§ **Work required**
Find and copy each line in the material below where the string "header" occurs.

§ **Provided records**
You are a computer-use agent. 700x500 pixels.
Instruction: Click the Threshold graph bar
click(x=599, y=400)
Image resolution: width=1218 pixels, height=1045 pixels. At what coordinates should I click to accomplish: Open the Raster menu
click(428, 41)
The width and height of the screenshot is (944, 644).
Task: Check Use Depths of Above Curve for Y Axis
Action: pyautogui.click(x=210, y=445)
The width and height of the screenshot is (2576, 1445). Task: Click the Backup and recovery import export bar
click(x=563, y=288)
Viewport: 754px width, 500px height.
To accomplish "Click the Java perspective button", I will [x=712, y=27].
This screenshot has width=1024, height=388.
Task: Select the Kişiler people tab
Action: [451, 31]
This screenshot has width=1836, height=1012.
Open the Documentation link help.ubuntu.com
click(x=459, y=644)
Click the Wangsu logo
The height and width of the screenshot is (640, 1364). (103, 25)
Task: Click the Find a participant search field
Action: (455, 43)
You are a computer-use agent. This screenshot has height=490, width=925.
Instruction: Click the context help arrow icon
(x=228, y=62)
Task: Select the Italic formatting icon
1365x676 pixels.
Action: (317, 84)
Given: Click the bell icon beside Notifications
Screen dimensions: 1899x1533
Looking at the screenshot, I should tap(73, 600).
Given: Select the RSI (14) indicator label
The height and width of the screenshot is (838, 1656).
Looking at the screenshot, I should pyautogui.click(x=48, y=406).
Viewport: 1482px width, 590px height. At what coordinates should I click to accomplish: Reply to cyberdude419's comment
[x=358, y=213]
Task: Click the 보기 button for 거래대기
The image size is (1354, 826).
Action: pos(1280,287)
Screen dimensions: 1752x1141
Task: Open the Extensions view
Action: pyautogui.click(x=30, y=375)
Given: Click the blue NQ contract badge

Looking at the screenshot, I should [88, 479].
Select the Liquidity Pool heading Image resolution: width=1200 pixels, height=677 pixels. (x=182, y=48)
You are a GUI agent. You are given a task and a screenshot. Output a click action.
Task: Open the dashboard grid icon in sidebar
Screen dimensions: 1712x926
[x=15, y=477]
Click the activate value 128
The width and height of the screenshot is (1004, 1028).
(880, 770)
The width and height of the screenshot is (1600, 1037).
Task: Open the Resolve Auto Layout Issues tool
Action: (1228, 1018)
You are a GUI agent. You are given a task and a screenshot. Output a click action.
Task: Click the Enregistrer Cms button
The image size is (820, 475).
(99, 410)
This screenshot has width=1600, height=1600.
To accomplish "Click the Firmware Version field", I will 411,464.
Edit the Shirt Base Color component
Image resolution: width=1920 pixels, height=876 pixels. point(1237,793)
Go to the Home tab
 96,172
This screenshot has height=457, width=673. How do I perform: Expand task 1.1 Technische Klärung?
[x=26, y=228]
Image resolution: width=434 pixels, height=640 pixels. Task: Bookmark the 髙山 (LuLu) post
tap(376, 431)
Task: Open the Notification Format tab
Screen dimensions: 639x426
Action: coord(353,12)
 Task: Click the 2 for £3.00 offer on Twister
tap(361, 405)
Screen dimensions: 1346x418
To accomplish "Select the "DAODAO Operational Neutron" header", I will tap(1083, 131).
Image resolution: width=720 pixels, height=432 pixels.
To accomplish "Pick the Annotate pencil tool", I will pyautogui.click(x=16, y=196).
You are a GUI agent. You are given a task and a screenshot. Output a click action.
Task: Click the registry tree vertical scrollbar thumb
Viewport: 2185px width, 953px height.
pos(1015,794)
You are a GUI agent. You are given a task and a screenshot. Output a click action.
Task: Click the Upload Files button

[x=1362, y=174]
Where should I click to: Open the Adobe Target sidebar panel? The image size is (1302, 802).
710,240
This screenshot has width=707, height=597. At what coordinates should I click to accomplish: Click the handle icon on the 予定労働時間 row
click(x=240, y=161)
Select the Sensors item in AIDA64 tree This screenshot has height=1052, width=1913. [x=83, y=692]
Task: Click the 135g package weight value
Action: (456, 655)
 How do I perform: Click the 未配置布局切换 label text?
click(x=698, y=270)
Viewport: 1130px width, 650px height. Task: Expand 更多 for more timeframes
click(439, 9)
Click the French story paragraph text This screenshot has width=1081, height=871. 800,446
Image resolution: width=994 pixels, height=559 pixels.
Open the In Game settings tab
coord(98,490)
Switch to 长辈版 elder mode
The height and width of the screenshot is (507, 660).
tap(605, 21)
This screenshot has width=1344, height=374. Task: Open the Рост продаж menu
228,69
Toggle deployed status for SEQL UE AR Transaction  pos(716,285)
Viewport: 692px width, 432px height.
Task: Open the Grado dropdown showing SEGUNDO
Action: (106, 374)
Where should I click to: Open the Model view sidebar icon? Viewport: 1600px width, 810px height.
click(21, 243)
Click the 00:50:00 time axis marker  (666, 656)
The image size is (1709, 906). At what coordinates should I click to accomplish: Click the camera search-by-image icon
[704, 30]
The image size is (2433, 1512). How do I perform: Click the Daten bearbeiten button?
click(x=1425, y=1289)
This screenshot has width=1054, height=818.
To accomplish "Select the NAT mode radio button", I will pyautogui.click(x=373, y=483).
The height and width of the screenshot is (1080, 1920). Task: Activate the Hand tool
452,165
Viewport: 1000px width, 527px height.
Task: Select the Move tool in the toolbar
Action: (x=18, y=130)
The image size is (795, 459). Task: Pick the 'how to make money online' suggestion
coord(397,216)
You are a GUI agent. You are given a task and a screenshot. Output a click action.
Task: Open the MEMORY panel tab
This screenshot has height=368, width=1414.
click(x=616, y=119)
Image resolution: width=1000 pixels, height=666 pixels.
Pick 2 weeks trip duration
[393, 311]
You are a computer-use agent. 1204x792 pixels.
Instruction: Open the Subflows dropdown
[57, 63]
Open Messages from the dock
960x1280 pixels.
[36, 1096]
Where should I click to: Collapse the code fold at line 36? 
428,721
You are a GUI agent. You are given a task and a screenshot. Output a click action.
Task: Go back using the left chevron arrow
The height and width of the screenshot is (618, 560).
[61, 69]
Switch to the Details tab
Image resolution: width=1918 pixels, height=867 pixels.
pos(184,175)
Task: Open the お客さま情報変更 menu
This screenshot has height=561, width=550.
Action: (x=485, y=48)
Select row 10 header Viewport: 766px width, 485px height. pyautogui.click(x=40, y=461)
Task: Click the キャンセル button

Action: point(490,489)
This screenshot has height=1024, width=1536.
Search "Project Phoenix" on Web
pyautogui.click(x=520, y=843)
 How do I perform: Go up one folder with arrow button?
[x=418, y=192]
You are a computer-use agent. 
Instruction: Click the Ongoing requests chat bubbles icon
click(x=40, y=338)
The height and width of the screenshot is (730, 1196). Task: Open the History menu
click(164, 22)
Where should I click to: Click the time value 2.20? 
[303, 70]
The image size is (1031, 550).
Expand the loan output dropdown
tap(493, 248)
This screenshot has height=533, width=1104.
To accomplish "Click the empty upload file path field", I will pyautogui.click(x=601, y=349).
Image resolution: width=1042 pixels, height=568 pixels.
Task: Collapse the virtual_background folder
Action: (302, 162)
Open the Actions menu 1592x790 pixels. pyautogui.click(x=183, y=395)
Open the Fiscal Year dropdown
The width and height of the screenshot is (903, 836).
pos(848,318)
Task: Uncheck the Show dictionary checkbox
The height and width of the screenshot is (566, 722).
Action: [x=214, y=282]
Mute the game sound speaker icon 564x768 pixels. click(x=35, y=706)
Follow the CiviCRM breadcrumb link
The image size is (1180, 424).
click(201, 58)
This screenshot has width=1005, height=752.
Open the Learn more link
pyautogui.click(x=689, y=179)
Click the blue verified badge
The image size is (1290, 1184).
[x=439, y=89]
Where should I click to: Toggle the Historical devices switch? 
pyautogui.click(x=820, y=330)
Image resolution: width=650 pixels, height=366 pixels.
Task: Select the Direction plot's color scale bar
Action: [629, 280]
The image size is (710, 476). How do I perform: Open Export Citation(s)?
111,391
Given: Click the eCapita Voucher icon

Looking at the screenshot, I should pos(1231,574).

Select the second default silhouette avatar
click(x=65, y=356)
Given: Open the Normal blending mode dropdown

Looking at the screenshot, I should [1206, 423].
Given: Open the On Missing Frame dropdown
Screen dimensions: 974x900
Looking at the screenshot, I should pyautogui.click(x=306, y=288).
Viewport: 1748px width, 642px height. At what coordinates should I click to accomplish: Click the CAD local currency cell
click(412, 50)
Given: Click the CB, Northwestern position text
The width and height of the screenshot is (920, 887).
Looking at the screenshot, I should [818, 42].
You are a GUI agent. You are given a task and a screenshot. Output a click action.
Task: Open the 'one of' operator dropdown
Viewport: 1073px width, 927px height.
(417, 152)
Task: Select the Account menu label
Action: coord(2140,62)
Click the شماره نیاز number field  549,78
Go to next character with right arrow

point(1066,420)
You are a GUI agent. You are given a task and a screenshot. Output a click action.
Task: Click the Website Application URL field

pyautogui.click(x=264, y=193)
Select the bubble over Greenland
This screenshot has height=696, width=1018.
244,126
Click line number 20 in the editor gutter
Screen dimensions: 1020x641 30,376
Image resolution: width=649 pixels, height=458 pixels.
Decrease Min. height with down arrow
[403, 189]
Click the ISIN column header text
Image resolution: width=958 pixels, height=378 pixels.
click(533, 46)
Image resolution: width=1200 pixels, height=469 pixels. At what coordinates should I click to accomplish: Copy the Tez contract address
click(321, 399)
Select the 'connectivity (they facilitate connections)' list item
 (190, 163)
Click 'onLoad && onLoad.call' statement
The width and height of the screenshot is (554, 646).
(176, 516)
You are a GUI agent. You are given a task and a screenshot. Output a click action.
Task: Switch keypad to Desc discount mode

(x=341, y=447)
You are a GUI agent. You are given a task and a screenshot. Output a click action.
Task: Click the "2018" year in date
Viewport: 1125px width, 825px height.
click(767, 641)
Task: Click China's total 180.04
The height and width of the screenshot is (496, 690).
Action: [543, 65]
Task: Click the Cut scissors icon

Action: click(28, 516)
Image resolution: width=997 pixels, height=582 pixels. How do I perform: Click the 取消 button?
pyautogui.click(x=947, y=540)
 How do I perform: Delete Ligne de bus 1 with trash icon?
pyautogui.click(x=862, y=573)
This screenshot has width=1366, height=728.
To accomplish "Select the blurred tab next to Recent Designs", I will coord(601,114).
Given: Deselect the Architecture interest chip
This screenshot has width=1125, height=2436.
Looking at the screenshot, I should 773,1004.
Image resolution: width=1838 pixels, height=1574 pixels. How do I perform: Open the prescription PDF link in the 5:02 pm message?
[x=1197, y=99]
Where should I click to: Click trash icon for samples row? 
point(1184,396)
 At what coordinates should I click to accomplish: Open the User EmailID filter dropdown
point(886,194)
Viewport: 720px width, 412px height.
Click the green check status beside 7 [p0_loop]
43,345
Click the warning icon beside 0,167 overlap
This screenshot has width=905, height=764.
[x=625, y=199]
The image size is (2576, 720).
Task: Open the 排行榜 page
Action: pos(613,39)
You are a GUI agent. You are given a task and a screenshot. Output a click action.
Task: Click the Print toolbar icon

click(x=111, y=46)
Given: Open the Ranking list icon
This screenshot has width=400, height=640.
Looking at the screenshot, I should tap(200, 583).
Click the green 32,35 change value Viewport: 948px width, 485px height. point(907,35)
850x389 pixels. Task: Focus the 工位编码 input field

§ **Written reply**
To accomplish "Select the "DAODAO Operational Neutron" header", I will tap(1083, 131).
Select row 10 header Viewport: 766px width, 485px height. pyautogui.click(x=40, y=461)
Click the ISIN column header text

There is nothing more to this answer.